--- Work item ---
Copy the records word for word, from the line with "The width and" up to and including the line with "I want to click". Leave the pictures out.

--- Task inputs Enclosed Below ---

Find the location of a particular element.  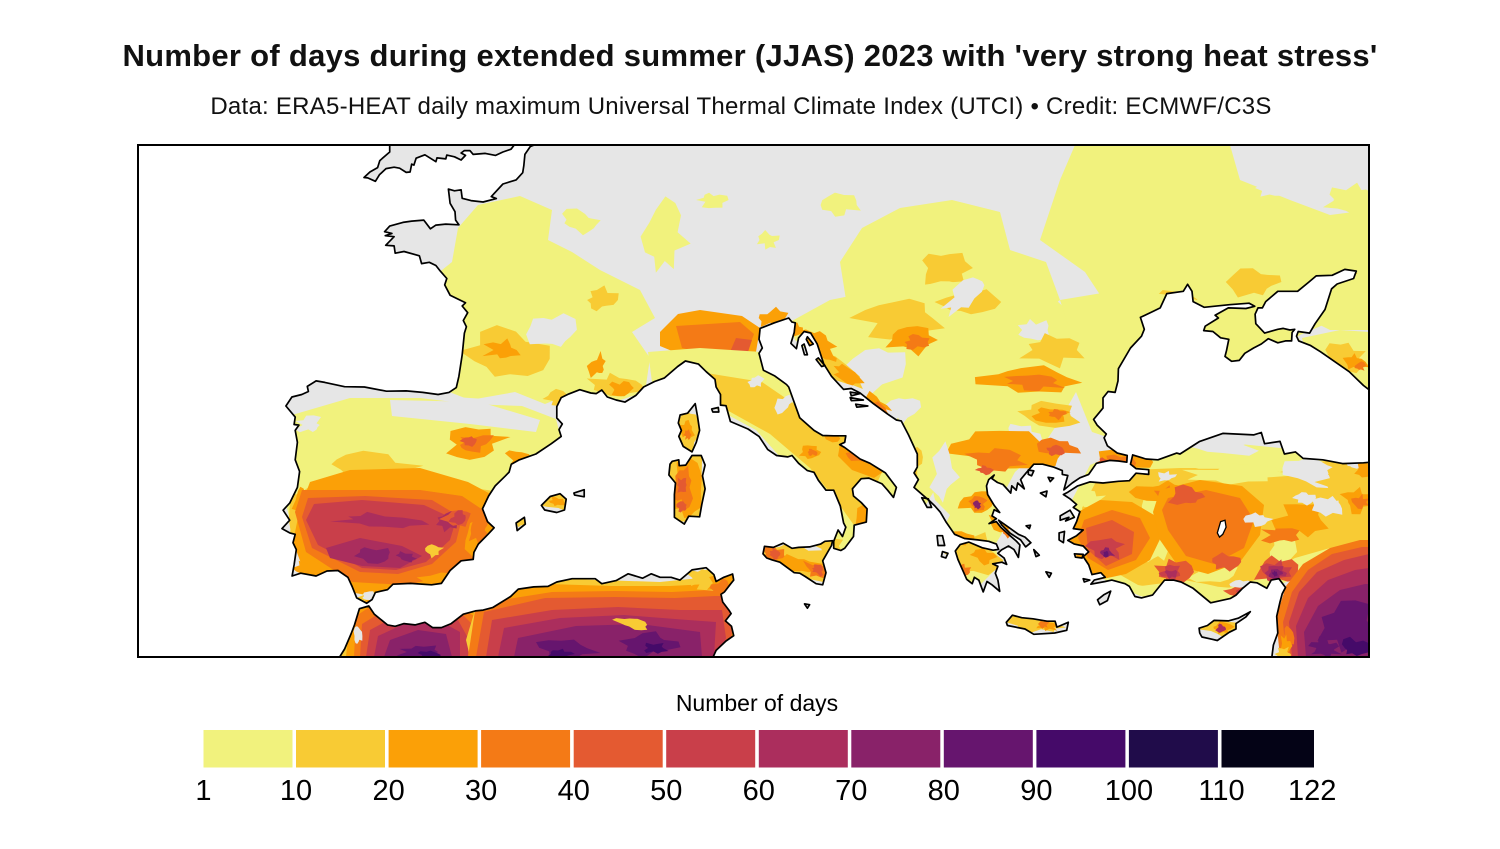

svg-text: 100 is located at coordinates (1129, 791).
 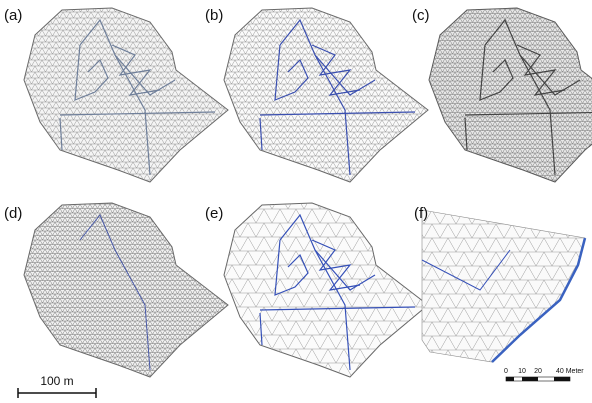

--- End of Enclosed Task inputs ---
--- Task inputs Enclosed Below ---

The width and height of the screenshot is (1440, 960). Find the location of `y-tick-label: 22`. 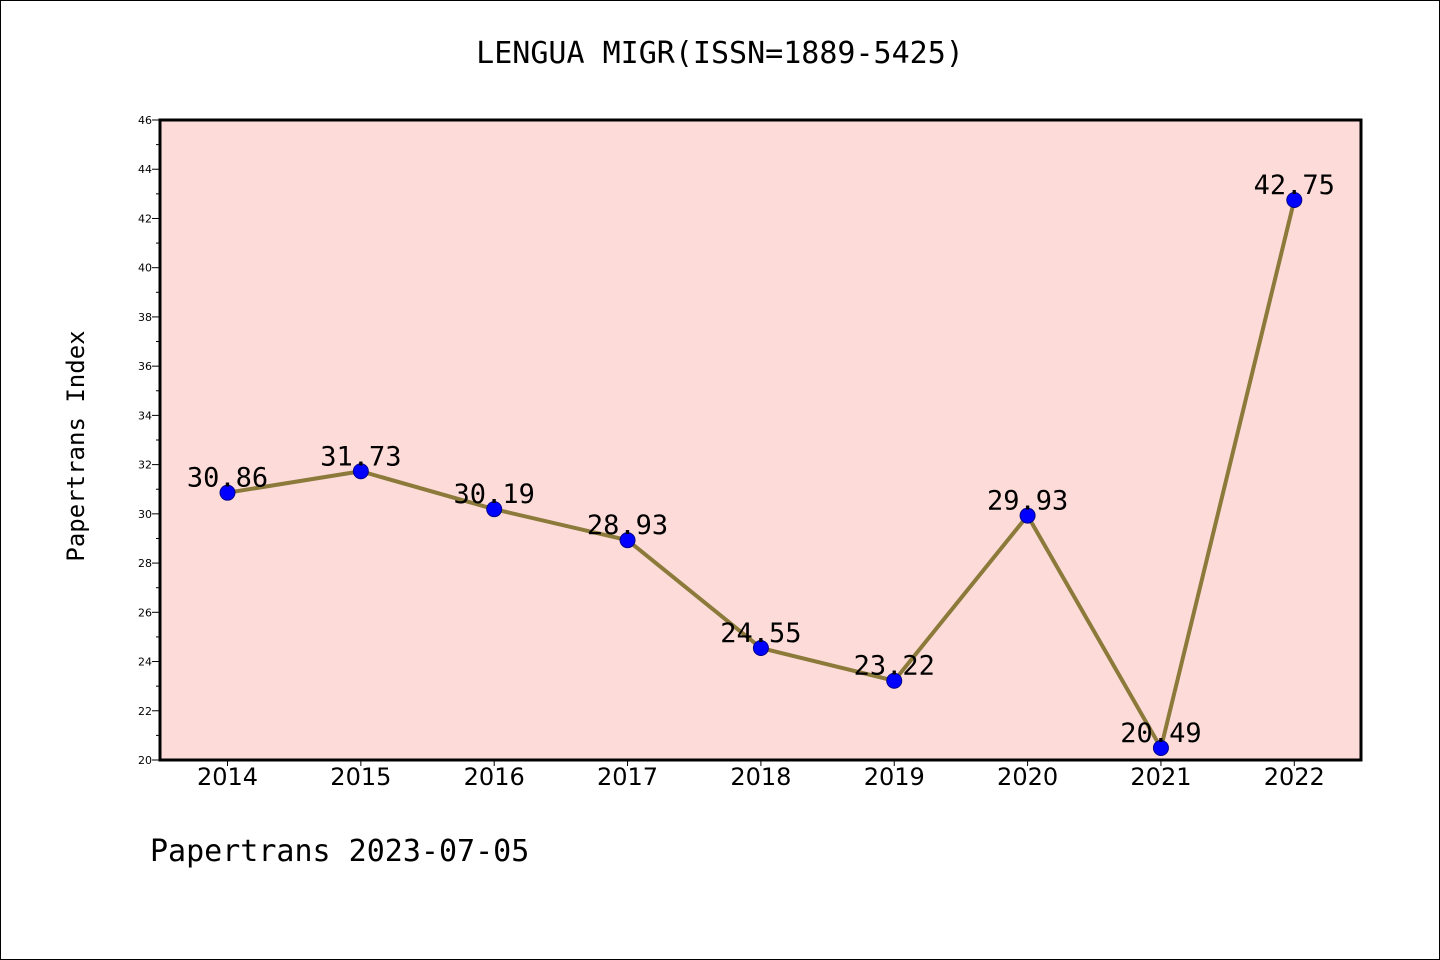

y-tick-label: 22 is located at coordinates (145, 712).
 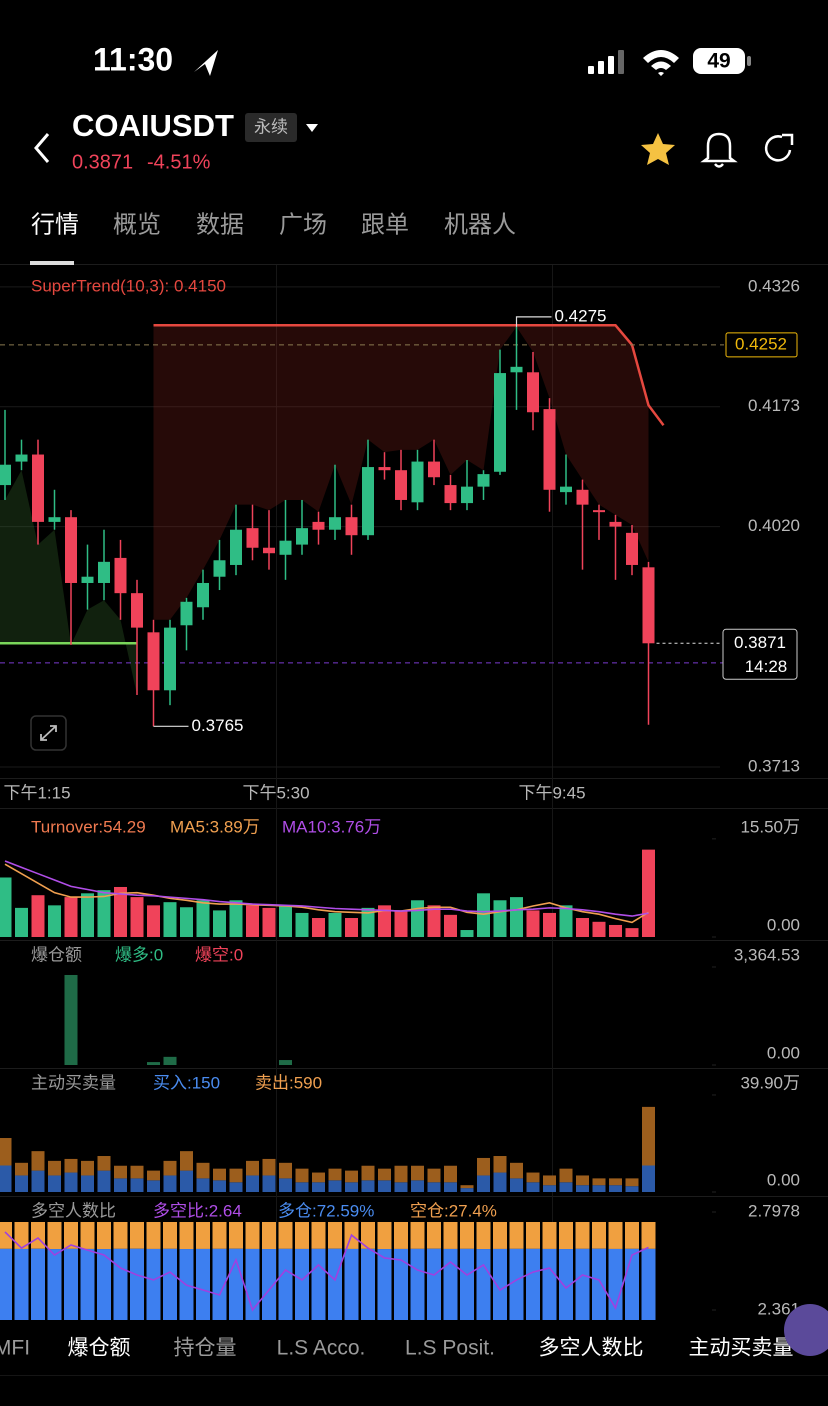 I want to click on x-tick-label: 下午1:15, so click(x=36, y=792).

--- End of Enclosed Task inputs ---

--- Answer to the problem ---
The width and height of the screenshot is (1440, 960). Find the location of `y-tick-label: 22`. 

y-tick-label: 22 is located at coordinates (145, 712).
  I want to click on x-tick-label: 下午1:15, so click(x=36, y=792).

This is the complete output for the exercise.